Dying at home may be beneficial “when the patient has access to family support, or when the home environment is appropriate, or when the clinical problems are not so severe,” Bruera says. On the other hand, he adds, a hospital may be preferable if a patient lacks a good support network or is experiencing physical symptoms, such as pain or shortness of breath.
“Sometimes dying at home is more frightening for the family member, particularly if medical crises emerge that they don’t know how to deal with,” Prigerson says.
The study findings were published this week in the Archives of Internal Medicine.

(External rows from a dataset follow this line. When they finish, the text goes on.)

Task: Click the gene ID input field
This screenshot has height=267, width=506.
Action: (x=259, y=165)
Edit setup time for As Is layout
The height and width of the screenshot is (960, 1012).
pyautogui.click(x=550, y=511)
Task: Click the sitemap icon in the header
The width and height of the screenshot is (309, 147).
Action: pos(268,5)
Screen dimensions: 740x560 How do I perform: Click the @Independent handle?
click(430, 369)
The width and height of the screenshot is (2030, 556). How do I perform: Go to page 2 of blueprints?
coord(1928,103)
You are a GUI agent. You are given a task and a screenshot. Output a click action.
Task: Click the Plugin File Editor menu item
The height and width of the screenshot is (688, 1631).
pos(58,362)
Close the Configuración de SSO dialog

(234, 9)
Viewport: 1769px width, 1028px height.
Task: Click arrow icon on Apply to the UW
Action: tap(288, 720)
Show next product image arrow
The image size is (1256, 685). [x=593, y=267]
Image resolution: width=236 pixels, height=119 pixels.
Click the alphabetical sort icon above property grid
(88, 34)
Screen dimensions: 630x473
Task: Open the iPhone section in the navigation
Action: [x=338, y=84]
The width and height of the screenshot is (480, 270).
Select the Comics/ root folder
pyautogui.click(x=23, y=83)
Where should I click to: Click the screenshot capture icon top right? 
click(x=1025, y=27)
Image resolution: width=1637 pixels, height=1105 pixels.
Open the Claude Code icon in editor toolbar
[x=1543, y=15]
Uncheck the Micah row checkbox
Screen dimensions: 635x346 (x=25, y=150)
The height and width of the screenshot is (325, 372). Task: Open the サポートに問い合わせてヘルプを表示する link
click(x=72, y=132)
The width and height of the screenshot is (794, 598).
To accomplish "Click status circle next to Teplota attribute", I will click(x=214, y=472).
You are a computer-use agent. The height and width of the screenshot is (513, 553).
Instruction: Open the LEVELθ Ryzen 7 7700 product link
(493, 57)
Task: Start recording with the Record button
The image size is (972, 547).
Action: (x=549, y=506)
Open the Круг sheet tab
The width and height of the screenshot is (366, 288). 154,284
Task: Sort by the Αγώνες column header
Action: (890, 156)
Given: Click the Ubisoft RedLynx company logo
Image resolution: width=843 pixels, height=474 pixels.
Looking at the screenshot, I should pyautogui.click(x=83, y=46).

Prigerson and her colleagues interviewed patients and their caregivers an average of four months before the patient died. Two to three weeks after the death, the caregivers—as well as the patients’ doctors—answered additional questions about the patient’s care, physical comfort, and psychological state in the final week of life.
Although the study makes a contribution to the growing body of literature on end-of-life care, the fact that the researchers relied on caregivers and doctors to describe the patient’s experience is a shortcoming, says Michael Levy, M.D., director of the pain and palliative care program at Fox Chase Cancer Center, in Philadelphia.
“You just don’t know how much…is the caregiver’s perception and how much of it is the real patient’s quality of life,” Levy says. “A daughter may think her mother’s quality of life is bad because she can’t move, but if the mother can teach the daughter her favorite recipe, the mother might think it’s a good day.”